Richard Parlini, the Forest Hills teacher who was removed from the classroom in September after multiple substantiated cases of physically and verbally abusing his students, is earning over $75,000 in a new role at the school.
A Department of Education official said Parlini’s new position is technology instructional support, a job created at the school this school year.
He provides data analysis and prepares classroom materials for other teachers and earns $76,602 per year, but a number of parents say that, while he is no longer teaching students, his presence in the building and in the hallways still frightens many children.

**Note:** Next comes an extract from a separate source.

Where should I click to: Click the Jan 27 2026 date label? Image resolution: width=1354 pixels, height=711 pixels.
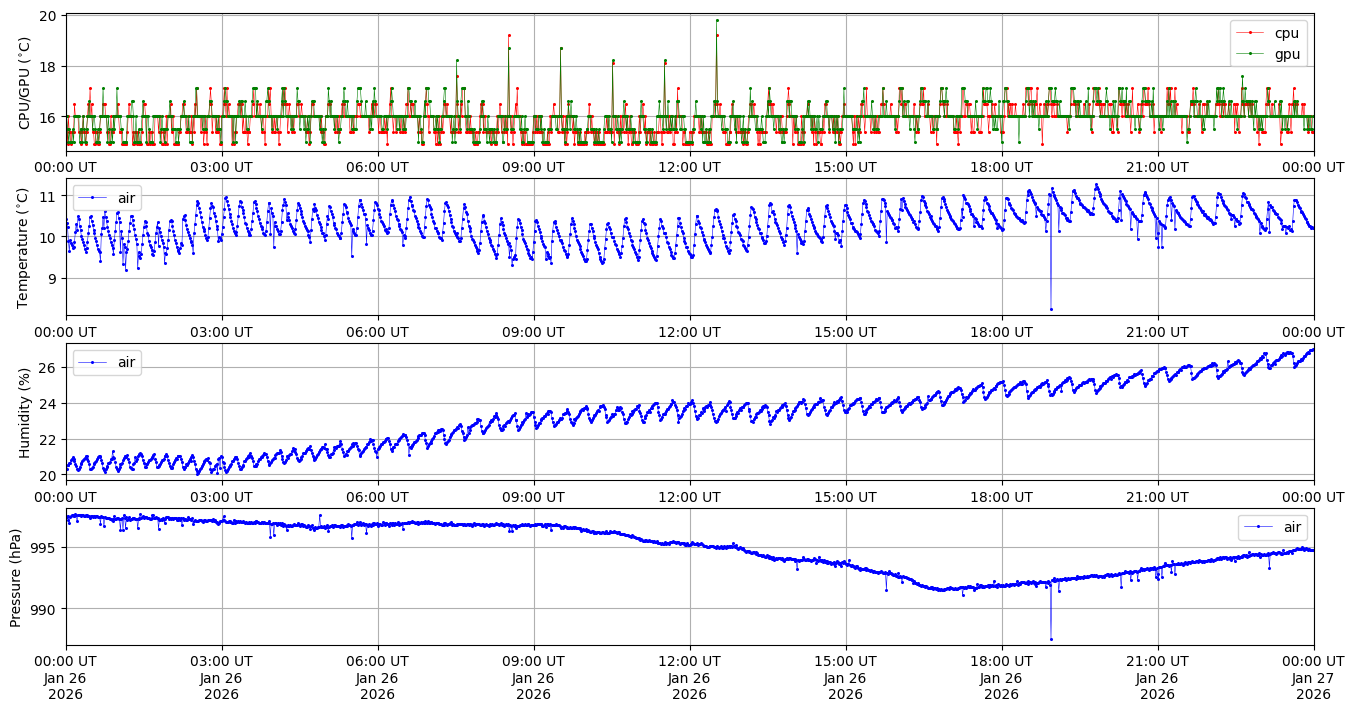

“He still sees our kids in the hallway and says hello,” said Tom Renna, the first vice president of the school’s parents association and the father of a PS 101 student. “There was an older child who was insulted and told his little sister about him. Now she’s afraid of him when she sees him.”
Last year, Parlini was removed from the school after he grabbed a student by the neck and shook him in front of the child’s friends. Two years earlier, he shoved the same student to the ground. Both claims were substantiated by the Department of Education.
Numerous other claims of physical and verbal abuse have been lodged against Parlini, and dozens of parents, along with Councilwoman Karen Koslowitz (D-Forest Hills), protested his reinstatement outside the school in September.
A spokesman for Koslowitz said the Council member was unaware of Parlini’s status at the school but “she is satisfied that the main objective has been achieved: Mr. Parlini is no longer teaching in a classroom at PS 101.”
Renna and a handful of mothers, including Parent Association President Christine Gendreau and Second Vice President Maria Kaufer, made their feelings known at an Oct. 29 Panel for Education Policy hearing attended by Schools Chancellor Carmen Fari–a.
In asking Fari–a and the panel for help, Gendreau said explaining Parlini’s presence in the school to frightened students and parents is an impossible task.
“What I’m being asked by my own children is, ‘Mom, am I safe to go to school where I know there’s a teacher who has hurt another child?’” Gendreau said. “I’m also being asked by parents, ‘Christine, are my children safe in that school?’ What can we tell these parents?”
Kaufer said the positive environment the school used to foster has long dissipated.
“Truthfully, I used to go to that school and it was joyful. It was a pleasure to walk through those halls,” Kaufer said, her voice temporarily quivering with emotion. “It makes me very sad now every time I walk in the building because I know children are afraid.”
The United Federation of Teachers did not respond to an inquiry for comment by press time.